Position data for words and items
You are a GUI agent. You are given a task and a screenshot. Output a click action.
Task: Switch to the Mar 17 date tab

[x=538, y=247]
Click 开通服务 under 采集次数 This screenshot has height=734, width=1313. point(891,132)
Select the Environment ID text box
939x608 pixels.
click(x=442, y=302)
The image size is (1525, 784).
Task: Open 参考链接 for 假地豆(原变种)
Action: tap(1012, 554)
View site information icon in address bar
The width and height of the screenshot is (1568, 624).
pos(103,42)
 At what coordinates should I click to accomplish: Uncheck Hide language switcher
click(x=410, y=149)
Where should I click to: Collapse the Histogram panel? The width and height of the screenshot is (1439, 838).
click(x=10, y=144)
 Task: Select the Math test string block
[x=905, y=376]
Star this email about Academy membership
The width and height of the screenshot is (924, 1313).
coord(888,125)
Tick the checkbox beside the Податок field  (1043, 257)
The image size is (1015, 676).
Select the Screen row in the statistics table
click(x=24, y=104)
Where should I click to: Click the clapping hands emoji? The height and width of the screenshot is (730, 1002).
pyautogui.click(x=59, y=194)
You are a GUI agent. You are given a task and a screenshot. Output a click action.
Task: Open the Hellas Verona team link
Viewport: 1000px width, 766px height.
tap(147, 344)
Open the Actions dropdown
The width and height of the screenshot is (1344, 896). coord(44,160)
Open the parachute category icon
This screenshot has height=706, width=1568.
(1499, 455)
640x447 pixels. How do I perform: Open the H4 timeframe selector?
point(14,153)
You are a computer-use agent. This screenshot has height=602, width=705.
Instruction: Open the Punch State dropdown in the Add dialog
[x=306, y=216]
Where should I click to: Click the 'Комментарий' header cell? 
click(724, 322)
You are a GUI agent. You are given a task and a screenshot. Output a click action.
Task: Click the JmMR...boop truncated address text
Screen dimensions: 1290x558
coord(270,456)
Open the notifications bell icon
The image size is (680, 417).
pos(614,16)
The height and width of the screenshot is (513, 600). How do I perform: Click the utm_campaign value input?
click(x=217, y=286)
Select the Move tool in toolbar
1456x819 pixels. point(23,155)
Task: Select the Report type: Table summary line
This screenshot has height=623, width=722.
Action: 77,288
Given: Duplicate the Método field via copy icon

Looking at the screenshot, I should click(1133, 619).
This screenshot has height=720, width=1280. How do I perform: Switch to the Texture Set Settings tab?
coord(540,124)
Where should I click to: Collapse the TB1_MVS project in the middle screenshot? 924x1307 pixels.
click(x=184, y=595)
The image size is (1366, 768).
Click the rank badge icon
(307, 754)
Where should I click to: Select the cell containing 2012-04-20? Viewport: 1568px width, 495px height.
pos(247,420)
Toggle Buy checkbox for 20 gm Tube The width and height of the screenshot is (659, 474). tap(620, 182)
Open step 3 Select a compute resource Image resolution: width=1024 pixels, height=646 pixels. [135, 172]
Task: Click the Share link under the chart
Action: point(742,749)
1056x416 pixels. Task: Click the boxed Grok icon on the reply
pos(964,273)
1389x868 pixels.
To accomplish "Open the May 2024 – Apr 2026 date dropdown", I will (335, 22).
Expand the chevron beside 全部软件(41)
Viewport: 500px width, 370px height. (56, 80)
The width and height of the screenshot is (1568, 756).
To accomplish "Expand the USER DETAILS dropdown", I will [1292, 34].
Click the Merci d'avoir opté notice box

**Directive:** Reproduce all of the records above line for line, changing nothing.

**Final result:**
You are a GUI agent. You are given a task and a screenshot. Output a click action.
Task: Switch to the Mar 17 date tab

[x=538, y=247]
Click 开通服务 under 采集次数 This screenshot has height=734, width=1313. point(891,132)
Select the Environment ID text box
939x608 pixels.
click(x=442, y=302)
The image size is (1525, 784).
Task: Open 参考链接 for 假地豆(原变种)
Action: tap(1012, 554)
View site information icon in address bar
The width and height of the screenshot is (1568, 624).
pos(103,42)
 At what coordinates should I click to accomplish: Uncheck Hide language switcher
click(x=410, y=149)
Where should I click to: Collapse the Histogram panel? The width and height of the screenshot is (1439, 838).
click(x=10, y=144)
 Task: Select the Math test string block
[x=905, y=376]
Star this email about Academy membership
The width and height of the screenshot is (924, 1313).
coord(888,125)
Tick the checkbox beside the Податок field  (1043, 257)
The image size is (1015, 676).
Select the Screen row in the statistics table
click(x=24, y=104)
Where should I click to: Click the clapping hands emoji? The height and width of the screenshot is (730, 1002).
pyautogui.click(x=59, y=194)
You are a GUI agent. You are given a task and a screenshot. Output a click action.
Task: Open the Hellas Verona team link
Viewport: 1000px width, 766px height.
tap(147, 344)
Open the Actions dropdown
The width and height of the screenshot is (1344, 896). coord(44,160)
Open the parachute category icon
This screenshot has height=706, width=1568.
(1499, 455)
640x447 pixels. How do I perform: Open the H4 timeframe selector?
point(14,153)
You are a computer-use agent. This screenshot has height=602, width=705.
Instruction: Open the Punch State dropdown in the Add dialog
[x=306, y=216]
Where should I click to: Click the 'Комментарий' header cell? 
click(724, 322)
You are a GUI agent. You are given a task and a screenshot. Output a click action.
Task: Click the JmMR...boop truncated address text
Screen dimensions: 1290x558
coord(270,456)
Open the notifications bell icon
The image size is (680, 417).
pos(614,16)
The height and width of the screenshot is (513, 600). How do I perform: Click the utm_campaign value input?
click(x=217, y=286)
Select the Move tool in toolbar
1456x819 pixels. point(23,155)
Task: Select the Report type: Table summary line
This screenshot has height=623, width=722.
Action: 77,288
Given: Duplicate the Método field via copy icon

Looking at the screenshot, I should click(1133, 619).
This screenshot has height=720, width=1280. How do I perform: Switch to the Texture Set Settings tab?
coord(540,124)
Where should I click to: Collapse the TB1_MVS project in the middle screenshot? 924x1307 pixels.
click(x=184, y=595)
The image size is (1366, 768).
Click the rank badge icon
(307, 754)
Where should I click to: Select the cell containing 2012-04-20? Viewport: 1568px width, 495px height.
pos(247,420)
Toggle Buy checkbox for 20 gm Tube The width and height of the screenshot is (659, 474). tap(620, 182)
Open step 3 Select a compute resource Image resolution: width=1024 pixels, height=646 pixels. [135, 172]
Task: Click the Share link under the chart
Action: point(742,749)
1056x416 pixels. Task: Click the boxed Grok icon on the reply
pos(964,273)
1389x868 pixels.
To accomplish "Open the May 2024 – Apr 2026 date dropdown", I will (335, 22).
Expand the chevron beside 全部软件(41)
Viewport: 500px width, 370px height. (56, 80)
The width and height of the screenshot is (1568, 756).
To accomplish "Expand the USER DETAILS dropdown", I will [1292, 34].
Click the Merci d'avoir opté notice box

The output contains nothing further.